▶ _Parts of the exercise_
(a) Decide whether each statement below agrees with the post about Amy Grant's album Unguarded. For each, answer yes or no and quote the deciding words of the post. (i) Unguarded was Amy Grant's first record on A&M. (ii) The commenter says Roc O'Connor's main influence was Stryper. (iii) Unguarded was a Top 40 album.
(b) Go on with the post about Amy Grant's album Unguarded, starting after its last sentence.

Can't You See This Is Just The Start?
May 15, 2020 5:56 AM   Subscribe

1985 was a ridiculously strong year for music releases. May 15, 1985 also saw the release of Christian artist Amy Grant's first record on A&M, a non-Christian Music label: Unguarded. Walking a fine line with its subject matter but fully embracing 80s pop, it was a Top 40 album [YT playlist, ~45m] and did yield hit songs and began to redefine CCM for a generation. Side A: Love Of Another Kind, Find A Way [video], Everywhere I Go, I Love You, Stepping In Your Shoes posted by hippybear (7 comments total) 6 users marked this as a favorite
I have always liked her voice.

I was interested when she crossed over, because up until then I had regarded contemporary Christian music as either Stryper, or the Jesuit priest at our parish who composed lots of hymns named Roc O'Connor (whose name belies his gentle nature, even though the linked interview says his main influence was Pete Townsend!).

Grant showed that there could be a decent fusion of pop with explicitly Christian themes, without turning it into church music.

▶ _Information shown_
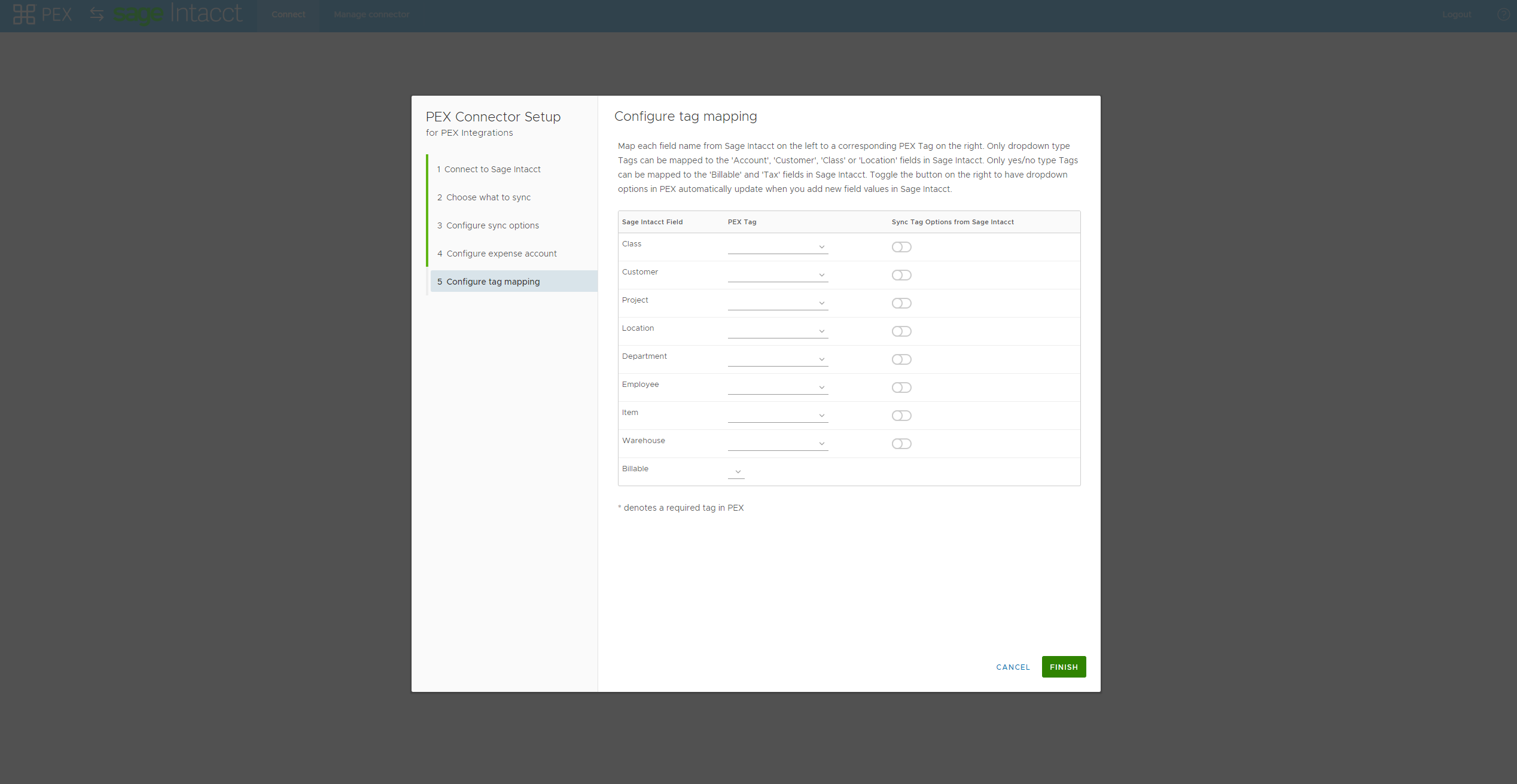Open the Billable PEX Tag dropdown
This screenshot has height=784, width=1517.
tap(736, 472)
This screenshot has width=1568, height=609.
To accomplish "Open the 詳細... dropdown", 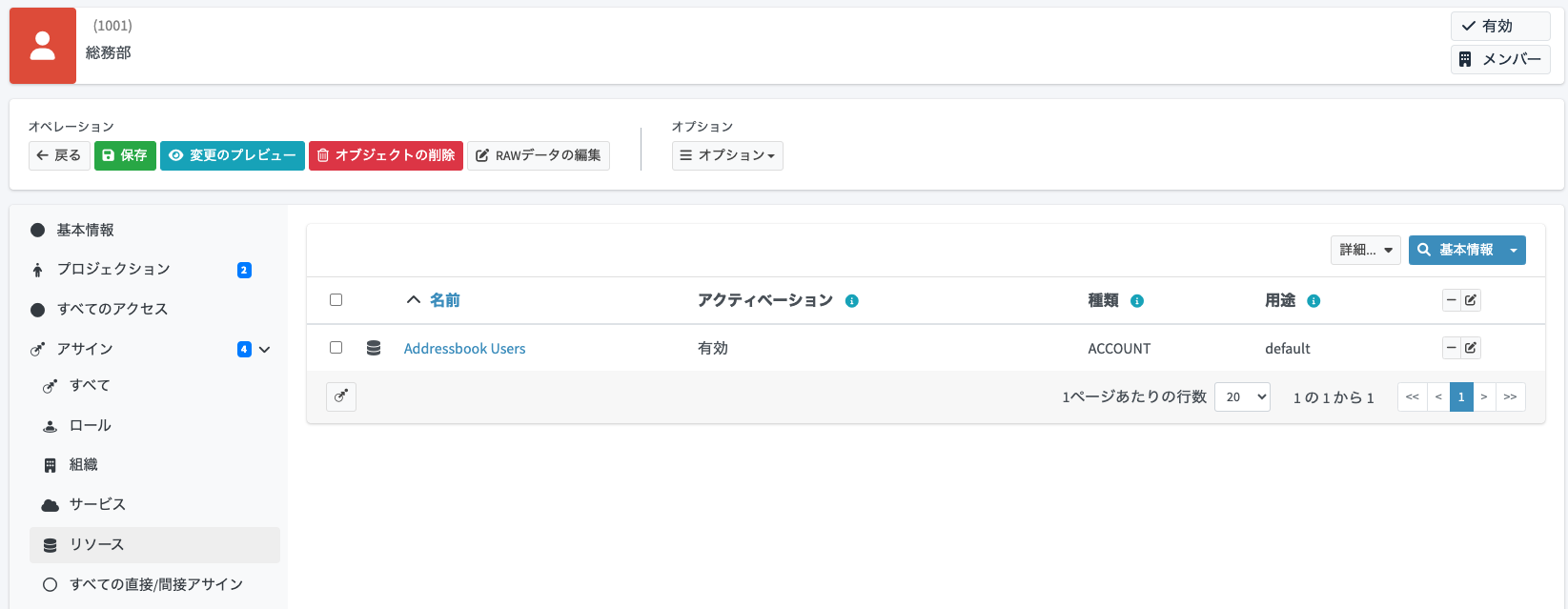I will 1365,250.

▶ _Responses by task_
(a)
(i) Yes: "Christian artist Amy Grant's first record on A&M, a non-Christian Music label: Unguarded"
(ii) No: "the linked interview says his main influence was Pete Townsend!"
(iii) Yes: "it was a Top 40 album"

(b)
posted by wenestvedt at 7:01 AM on May 15, 2020 [3 favorites]

I went through a Christian phase in the early 80's and saw Amy perform as a Christian performer: it was a great evening of good pop, even when it as more overtly Christian. I thought she was something of a sellout when she went mainstream though I have no strong feeling on that any more, but I never got in to her more commercial stuff even after leaving Christianity behind for myself.
posted by not_that_epiphanius at 7:24 AM on May 15, 2020

I once heard her described as “the crossover who didn’t bring the cross over.”

Like wenestvedt, I’ve always enjoyed her voice. I used to listen to her a lot when I was a churchgoing teen. Christianity is often about guilt, and this was something that was guilt-free (although in our denomination there were some who thought it was wrong because oh no they’re using instruments...) Still, it wasn’t something I felt forced to listen to, it was something I enjoyed, and it felt like a safe place in the constant “you’re going to hell if you don’t do everything exactly right” world that I had found myself in. When she made it big on the charts, even with her more secular music, I was really happy for her.
posted by azpenguin at 8:21 AM on May 15, 2020 [7 favorites]

Yeah, I remember when this happened. It was a big deal for Christian music fans. Kinda like for Country fans when Taylor went pop (except much, much smaller).

Fine voice. She never quite got the most of it though, imo. The only popular song I can think of (Baby, Baby) was absolute tripe. As sad it as seems, even Next Time I Fall was "better."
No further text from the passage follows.